『飛鳥への招待』、飛鳥学冠位叙任試験問題作成委員会、中央公論新社 (2021/3/25) の「難波と飛鳥を結ぶ幹線ルート」を見ています。
その中に図があります。以下です。
図 推古時代の推定経路 |
推古天皇が実在したとは考えていませんが、『日本書紀』六〇八年(推古一六年)、中国・隋の使者、裴世清が来日したとしている推定路が示されています。もう一つが、『日本書紀』の六一三年(推古二十一年)の記される「大道」です。岸説と安村説の二説が紹介されています。
岸説
そのルートを難波宮から真南にのびる難波大道と、これに直交する竹内街道とみて、さらに二上山南側の竹内峠を越え、横大路を通って飛鳥へ入ると推定しました。このルートが定説になっています。
安村説
推古天皇の時代にはまだ難波宮はまだ難波宮はなく、難波大道が造られたのも七世紀中頃以降であることが、発掘調査でわかりました。さらに、難波宮の下層で見つかった建物跡は、正確に南北に沿って建てられたのではなく、上町台地の地形に合わせてやや斜行していることも判明しました。 これらのことから安村氏は、起点は難波津ではあり、上町台地の地形に合わせて斜行する道路を考え、四天王寺(大阪市天王寺区)辺りで南東に曲がり、旧大和川に沿う通称「渋川道」を通り、龍田道で大和に入り、斑鳩から太子道を飛鳥へと向かうルートを想定しています。この道沿いには、四天王寺や法隆寺(斑鳩町)など古代寺院が立ち並んでいました。したがって、こちらのルートが蓋然性が高いといえます。

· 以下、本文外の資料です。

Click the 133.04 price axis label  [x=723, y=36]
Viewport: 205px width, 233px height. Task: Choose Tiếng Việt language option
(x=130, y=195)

推古天皇が実在しないのに、これらのルートの意味があるのかとなりますが、『日本書紀』が想定した古代ルートとして、難波宮から飛鳥に至る経路は孝徳天皇と天武天皇の関係を示していると妄想されるので意味あると思います。最初は法隆寺経由であったのが、岸説の直線的な経路に変化したかもと思いました。